Meta-lens, a novel flat optical device, can manipulate light wavefronts via its subwavelength nano-antennas array. Specially designed nano-antennas can provide modulation of phase, amplitude, polarization, etc., for a wide range of applications. Empowered by artificial intelligence, intelligent meta-lens systems can quickly and accurately analyze the high-dimensional information carried by incident light.

Meta-lenses are more flexible to match various scientific and technical application scenarios than the traditional optical lens, especially in space-constrained and fragile environments, such as drones, autonomous driving, and micro-submarines. It is highly demanded to fully use the advantages of meta-lenses to develop intelligent depth-sensing and imaging systems for various scenarios. In this thesis, various intelligent metalens systems have been systematically developed for imaging and sensing of aerial, land, and underwater. We developed intelligent metalens systems from meta-lens design, advanced fabrication, characterization, and artificial intelligence data analysis.

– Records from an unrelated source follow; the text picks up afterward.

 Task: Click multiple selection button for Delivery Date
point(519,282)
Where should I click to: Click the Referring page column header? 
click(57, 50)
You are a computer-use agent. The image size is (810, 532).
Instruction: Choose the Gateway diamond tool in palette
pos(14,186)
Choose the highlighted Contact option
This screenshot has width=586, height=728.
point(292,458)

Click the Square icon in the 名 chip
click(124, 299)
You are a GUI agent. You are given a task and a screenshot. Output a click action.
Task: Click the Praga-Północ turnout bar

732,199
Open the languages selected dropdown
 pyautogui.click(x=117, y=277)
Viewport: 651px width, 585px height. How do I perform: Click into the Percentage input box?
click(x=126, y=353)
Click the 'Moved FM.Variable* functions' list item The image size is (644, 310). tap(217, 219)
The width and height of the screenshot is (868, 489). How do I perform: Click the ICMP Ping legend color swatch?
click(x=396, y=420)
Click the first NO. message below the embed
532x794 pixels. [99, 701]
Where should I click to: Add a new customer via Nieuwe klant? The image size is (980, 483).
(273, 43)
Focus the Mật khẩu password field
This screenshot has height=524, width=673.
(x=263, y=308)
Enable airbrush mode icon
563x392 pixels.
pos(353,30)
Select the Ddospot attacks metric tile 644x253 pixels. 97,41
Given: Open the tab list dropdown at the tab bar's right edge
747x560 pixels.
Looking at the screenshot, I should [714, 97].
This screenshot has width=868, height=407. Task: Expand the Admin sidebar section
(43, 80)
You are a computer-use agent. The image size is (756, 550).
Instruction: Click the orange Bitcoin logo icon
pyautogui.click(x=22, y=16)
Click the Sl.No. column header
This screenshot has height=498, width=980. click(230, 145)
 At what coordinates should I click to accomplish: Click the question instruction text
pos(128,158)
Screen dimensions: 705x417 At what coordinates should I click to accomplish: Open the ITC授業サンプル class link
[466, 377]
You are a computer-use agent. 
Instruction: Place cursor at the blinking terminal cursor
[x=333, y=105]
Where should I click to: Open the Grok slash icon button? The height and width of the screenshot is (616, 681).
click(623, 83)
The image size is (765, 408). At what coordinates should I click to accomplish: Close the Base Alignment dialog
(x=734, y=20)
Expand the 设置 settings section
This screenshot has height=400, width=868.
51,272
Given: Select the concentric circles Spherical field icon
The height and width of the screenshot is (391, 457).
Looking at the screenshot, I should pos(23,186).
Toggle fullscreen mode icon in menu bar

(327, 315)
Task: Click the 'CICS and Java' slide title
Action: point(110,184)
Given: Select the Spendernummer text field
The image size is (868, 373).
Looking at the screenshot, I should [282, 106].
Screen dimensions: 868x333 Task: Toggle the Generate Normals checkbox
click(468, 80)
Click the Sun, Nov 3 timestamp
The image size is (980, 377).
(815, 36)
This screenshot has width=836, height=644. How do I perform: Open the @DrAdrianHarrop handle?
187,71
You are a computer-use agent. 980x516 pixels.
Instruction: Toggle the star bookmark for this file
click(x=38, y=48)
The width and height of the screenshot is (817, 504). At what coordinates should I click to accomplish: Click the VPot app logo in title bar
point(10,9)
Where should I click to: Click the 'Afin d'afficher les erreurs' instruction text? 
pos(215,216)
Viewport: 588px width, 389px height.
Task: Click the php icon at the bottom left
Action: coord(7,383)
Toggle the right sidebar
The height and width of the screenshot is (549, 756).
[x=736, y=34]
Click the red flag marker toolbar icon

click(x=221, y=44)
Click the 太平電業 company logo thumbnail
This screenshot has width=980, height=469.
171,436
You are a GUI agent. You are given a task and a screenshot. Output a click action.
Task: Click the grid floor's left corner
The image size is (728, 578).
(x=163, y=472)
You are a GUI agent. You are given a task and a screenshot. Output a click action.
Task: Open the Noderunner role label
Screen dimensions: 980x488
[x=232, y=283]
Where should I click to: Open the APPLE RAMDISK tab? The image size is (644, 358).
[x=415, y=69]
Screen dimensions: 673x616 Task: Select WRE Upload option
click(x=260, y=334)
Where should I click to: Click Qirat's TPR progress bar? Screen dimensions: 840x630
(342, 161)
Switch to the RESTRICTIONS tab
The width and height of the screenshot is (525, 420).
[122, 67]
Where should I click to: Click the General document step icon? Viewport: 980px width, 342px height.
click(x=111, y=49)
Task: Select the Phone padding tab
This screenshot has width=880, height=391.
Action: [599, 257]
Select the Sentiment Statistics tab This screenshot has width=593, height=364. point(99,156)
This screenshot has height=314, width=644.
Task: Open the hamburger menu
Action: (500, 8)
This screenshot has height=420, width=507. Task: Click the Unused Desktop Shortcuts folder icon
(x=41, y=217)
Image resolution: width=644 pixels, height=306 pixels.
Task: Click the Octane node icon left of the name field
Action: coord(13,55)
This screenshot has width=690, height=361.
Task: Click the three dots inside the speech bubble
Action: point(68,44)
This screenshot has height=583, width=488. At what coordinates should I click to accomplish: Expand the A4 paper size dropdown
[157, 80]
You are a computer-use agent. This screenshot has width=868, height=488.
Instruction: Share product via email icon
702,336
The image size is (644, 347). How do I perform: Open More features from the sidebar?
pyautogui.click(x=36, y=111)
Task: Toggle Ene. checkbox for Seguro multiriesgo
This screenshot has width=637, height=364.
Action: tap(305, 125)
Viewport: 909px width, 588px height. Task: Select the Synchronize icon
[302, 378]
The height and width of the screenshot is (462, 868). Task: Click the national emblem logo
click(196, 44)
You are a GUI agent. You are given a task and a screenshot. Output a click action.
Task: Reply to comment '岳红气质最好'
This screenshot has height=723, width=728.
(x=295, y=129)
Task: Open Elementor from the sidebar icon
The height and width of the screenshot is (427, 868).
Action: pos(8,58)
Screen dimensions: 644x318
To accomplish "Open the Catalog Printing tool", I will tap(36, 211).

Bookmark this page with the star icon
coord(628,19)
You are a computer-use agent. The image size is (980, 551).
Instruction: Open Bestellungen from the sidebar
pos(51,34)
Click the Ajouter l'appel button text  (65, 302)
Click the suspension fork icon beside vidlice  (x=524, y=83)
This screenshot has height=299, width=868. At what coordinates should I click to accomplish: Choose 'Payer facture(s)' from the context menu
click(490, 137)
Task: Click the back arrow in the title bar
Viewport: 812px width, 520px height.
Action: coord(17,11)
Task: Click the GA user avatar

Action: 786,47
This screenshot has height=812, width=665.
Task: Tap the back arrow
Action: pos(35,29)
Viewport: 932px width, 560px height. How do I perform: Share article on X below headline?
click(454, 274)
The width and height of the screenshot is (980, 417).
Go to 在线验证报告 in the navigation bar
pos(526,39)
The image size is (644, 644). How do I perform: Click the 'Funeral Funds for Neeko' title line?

We demonstrate a GaN-based polarization-independent meta-lens camera on a drone. Aerial photography and landing assistance of the drone in the sky can be realized. Meta-lens on the drone can reduce the weight burden to prolong flight time and is inherently free of spherical aberration.

Learning from nature's creator, an achromatic meta-lens array is proposed to realize intelligent depth-sensing for autonomous driving on land. With the support of deep learning, the array of 3600 achromatic meta-lens provides the functions of light field imaging under bright conditions and structured light imaging in the dark, which is suitable for different scenes at all light levels. The three-dimensional depth information of both ways can be analyzed and extracted by the convolutional neural network to solve the issue of visual deception.

For the exploration of the aquatic environment, a novel GaN binocular meta-lens is utilized to demonstrate underwater stereo vision. The advantages of the proposed binocular meta-lens are free of spherical aberration and system calibration. The intrinsic superhydrophobicity of nanostructured GaN meta-lens enables its anti-adhesion, stain-resistant, and self-cleaning functions. With the help of a neural network, our intelligent binocular meta-lens stereo vision can realize accurate and real-time underwater depth sensing and imaging.

These works have expanded the application scenarios and practical value of meta-devices. We trust metalenses are key components in developing next-generation perception systems, achieving new breakthroughs in the field of perception intelligence. It enables mini-robots, biometric identification, autonomous systems, and advanced sensing for operating in multiple scenarios.